• FOUR ASCENTS OF THE IN PIN IS ENOUGH FOR ONE LIFETIME

    Published 17th May 2017, 12:32

    FAREWELL then Inaccessible Pinnacle. Thanks for the memories but four times in one lifetime is more than enough for me.

    Each ascent of this outrageous blade of rock, the most technically difficult Munro, has been exhilarating. Each has felt like an achievement.

    There are those who scamper up this on a regular basis, just another day at the office. For an occasional climber like myself it is always a big deal.

    There’s the anticipation on the way up as the monster stays out of sight for most of the time, like in the best horror films. Then that great reveal, when you come face to face with the towering monolith which tilts menacingly towards the Sgurr Dearg ridgeline.

    It’s impressive and imposing at any time, but particularly so when the tops are clagged in and it lumbers out of the mist, Godzilla rising from the beneath the waves. It never fails to make the heart skip a beat.

    Some prefer these conditions for the likes of the Black Cuillin or the Aonach Eagach because it keeps the huge drops out of sight. Not me. I’m happier when I can see what lies ahead and all around. The exposure feels better when you can see what you are being exposed to.

    I decided last year that a fourth round of Munros would be my last. There are some I never wish to summit again, mostly for aesthetic reasons, but some also for reasons of maturity and degrees of difficulty. The bones ain’t getting any younger.

    You could say it’s my Proclaimers moment: In Pin no more, Gillean no more, Basteirs no more, Mhic Choinnich no more ...

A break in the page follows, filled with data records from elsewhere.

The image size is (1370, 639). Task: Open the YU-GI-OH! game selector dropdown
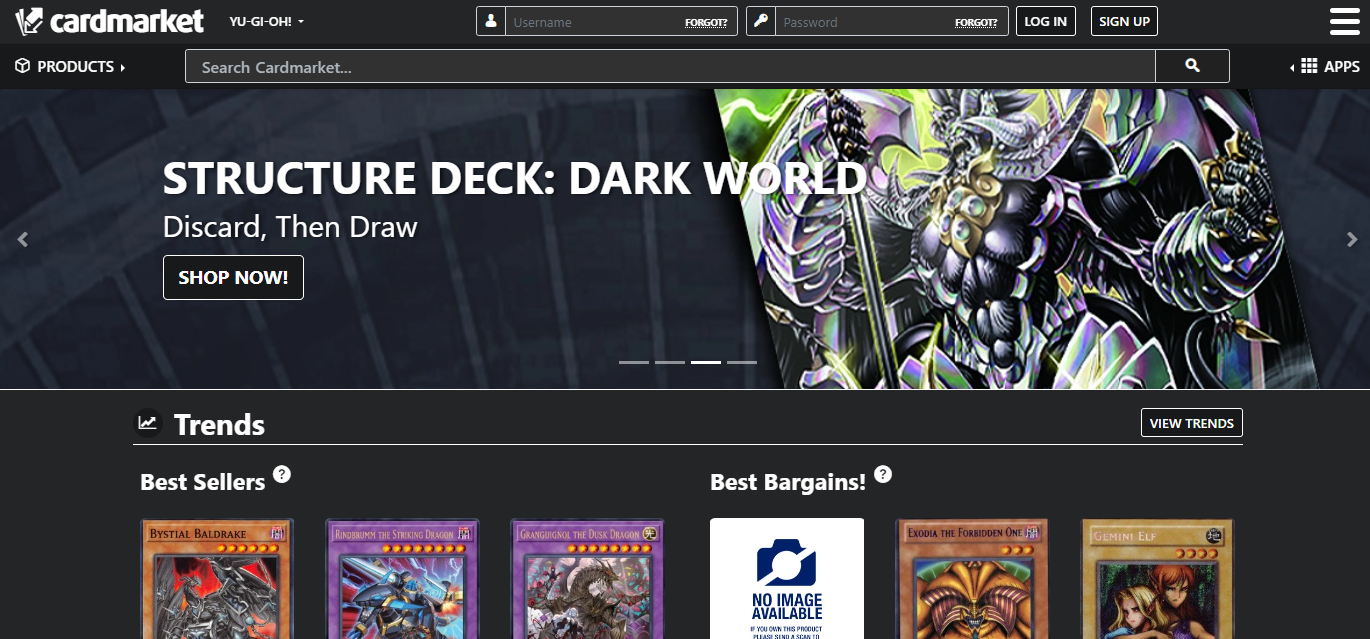(x=264, y=21)
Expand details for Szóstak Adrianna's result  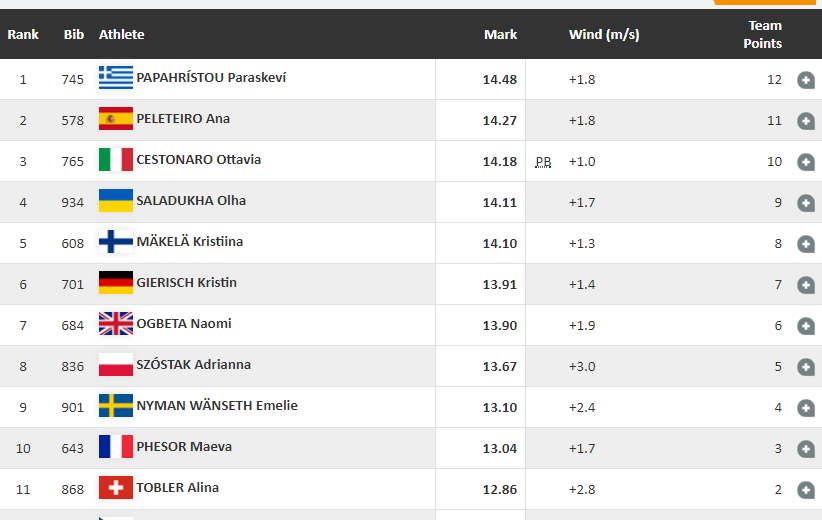point(806,367)
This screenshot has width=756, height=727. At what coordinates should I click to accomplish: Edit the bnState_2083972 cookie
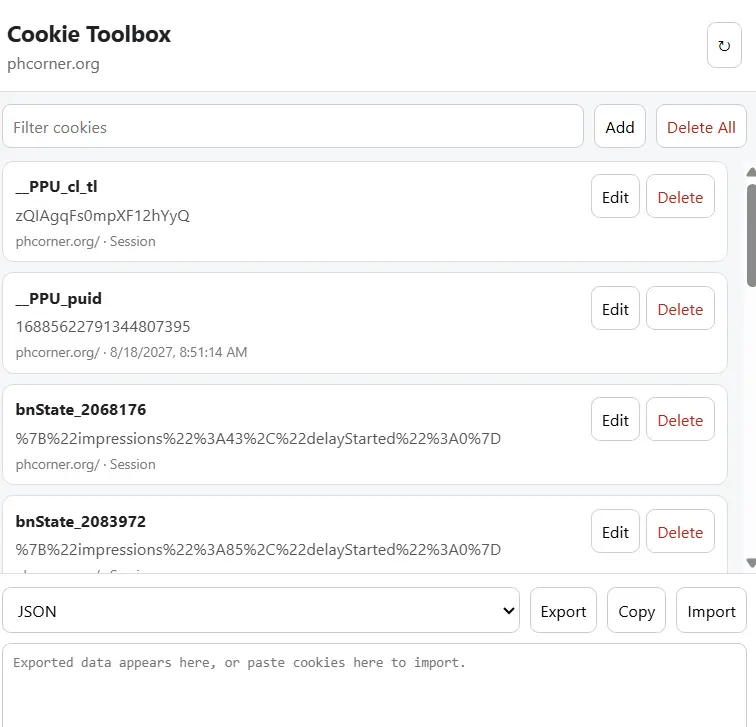click(x=615, y=531)
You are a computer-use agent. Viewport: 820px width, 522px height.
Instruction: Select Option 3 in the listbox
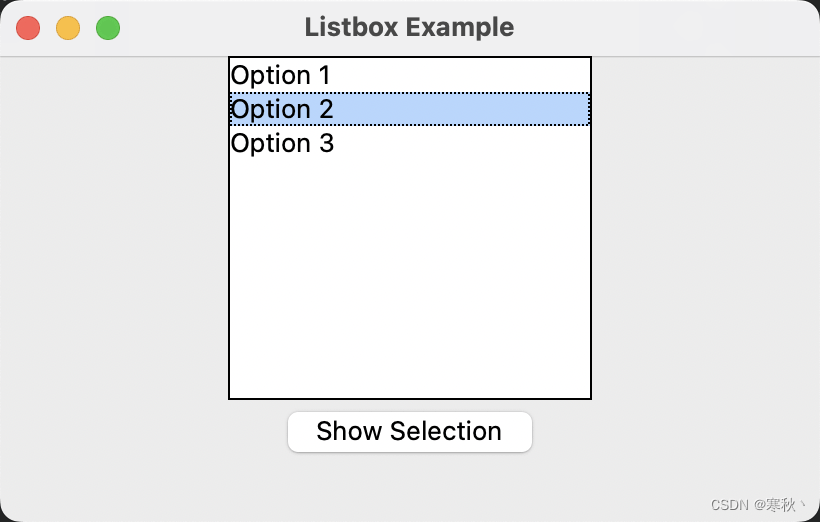(x=282, y=143)
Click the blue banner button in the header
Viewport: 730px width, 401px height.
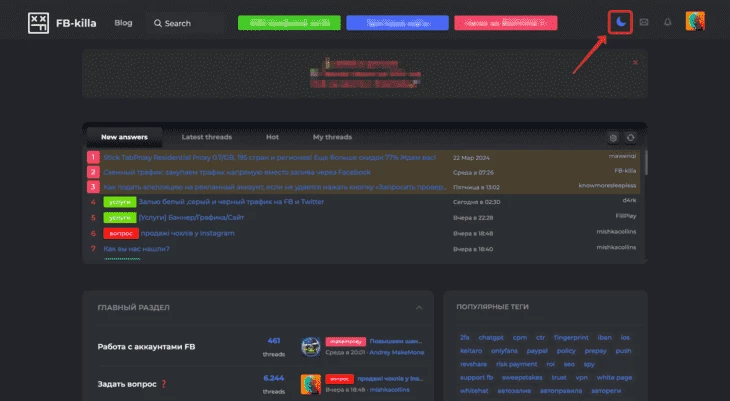[x=397, y=23]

    A late invitation to join the Munro Society’s weekend meet in Skye meant that I managed to take advantage of some company and expertise to get round, in my opinion, the four hardest Munros again. The forecast had seemed promising, but on day one we climbed into the mist about an hour after leaving Sligachan and stayed in it for the rest of the day. Day two was a different approach but same outcome.

    Our first target was the Bhasteir Tooth, a jagged chunk of rock with precipitous drops all round. We descended into the loose rock of the Lota Corrie under dripping black walls to find the line to a couple of sloping chimneys giving passage to the top.

    The continuation to Am Basteir was complex with more testing moves, but it had the advantage of being a different approach from my last outing here. That had involved tackling Am Basteir first, then the Tooth, with a descent into a cave and then out by a long abseil. Variety is certainly the spice of life and near-death. Then it was off up well-worn territory, the west ridge of Sgurr nan Gillean, but despite the familiarity it never seems any less challenging.

    Next day we headed into the all-encompassing grey of Coire Lagan after a night of rain. The decision had been taken to leave the In Pin until later in the hope the weather would clear through, so Sgurr Mhic Choinnich was first up. This peak provided the biggest shock.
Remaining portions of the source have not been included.